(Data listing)
►
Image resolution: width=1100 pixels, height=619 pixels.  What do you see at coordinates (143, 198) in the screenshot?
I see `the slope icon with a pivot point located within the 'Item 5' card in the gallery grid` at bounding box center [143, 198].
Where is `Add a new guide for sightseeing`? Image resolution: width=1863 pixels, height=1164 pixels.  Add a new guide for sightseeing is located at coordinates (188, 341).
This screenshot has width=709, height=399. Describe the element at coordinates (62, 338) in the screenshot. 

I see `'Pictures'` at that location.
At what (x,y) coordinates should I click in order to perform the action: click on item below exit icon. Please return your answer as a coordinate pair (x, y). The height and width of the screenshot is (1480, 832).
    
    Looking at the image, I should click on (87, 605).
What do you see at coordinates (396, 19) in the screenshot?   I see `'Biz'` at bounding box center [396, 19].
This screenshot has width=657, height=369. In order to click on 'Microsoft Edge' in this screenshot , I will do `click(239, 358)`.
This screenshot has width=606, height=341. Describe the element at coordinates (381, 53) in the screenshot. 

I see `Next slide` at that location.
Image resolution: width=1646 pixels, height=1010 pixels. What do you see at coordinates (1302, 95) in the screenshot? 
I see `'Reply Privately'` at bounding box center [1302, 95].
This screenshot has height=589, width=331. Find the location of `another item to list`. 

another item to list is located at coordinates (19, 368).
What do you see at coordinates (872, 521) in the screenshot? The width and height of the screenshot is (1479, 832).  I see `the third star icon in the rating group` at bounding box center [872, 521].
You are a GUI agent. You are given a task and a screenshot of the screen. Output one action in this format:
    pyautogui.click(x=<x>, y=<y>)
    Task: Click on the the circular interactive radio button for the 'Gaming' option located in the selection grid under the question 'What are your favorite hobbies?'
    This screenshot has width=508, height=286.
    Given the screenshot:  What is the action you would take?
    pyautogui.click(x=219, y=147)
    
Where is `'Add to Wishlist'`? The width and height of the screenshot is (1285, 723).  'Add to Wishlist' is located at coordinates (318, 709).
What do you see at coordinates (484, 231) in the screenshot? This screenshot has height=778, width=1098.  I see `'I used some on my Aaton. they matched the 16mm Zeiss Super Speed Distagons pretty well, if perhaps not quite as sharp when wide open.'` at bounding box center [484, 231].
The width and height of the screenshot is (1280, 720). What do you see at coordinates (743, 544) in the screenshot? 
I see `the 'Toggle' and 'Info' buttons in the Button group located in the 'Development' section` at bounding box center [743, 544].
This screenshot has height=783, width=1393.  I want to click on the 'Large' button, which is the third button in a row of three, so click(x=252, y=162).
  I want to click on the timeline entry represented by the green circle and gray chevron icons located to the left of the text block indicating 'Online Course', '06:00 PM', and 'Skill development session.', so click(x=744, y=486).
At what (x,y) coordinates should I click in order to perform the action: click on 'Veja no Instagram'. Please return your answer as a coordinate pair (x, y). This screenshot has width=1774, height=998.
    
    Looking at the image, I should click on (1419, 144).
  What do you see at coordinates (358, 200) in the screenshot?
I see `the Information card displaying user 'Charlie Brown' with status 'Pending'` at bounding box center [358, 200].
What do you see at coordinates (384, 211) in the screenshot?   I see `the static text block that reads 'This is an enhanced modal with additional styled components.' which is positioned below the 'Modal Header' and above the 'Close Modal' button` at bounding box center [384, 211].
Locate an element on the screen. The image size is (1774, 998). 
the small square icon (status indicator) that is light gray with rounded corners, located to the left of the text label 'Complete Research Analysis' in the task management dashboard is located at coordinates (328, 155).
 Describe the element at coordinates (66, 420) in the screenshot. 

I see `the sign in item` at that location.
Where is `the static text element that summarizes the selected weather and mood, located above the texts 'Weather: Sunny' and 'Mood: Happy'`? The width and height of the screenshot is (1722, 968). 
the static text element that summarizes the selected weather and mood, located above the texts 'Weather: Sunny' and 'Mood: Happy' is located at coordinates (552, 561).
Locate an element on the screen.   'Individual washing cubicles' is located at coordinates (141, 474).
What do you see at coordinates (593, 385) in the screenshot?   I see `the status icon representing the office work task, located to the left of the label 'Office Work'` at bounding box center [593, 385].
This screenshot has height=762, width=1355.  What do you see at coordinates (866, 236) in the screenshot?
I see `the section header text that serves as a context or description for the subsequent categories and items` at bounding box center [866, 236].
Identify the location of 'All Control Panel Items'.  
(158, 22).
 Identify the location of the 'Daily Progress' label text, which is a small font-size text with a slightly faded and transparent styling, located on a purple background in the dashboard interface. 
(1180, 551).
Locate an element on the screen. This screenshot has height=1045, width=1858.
◄
DIRECTIONS FOR THIS TASK:
Recast the part that opens with the line containing "What do you see at coordinates (384, 211)" and closes with the line containing "the small square" as a two-column CSV with the columns item_text and answer. Give one row per item, put each field in quotation marks, and replace line breaks with spaces.

TASK SOLUTION:
item_text,answer
"What do you see at coordinates (384, 211) in the screenshot?","I see `the static text block that reads 'This is an enhanced modal with additional styled components.' which is positioned below the 'Modal Header' and above the 'Close Modal' button` at bounding box center [384, 211]."
"Locate an element on the screen. The image size is (1774, 998).","the small square icon (status indicator) that is light gray with rounded corners, located to the left of the text label 'Complete Research Analysis' in the task management dashboard is located at coordinates (328, 155)."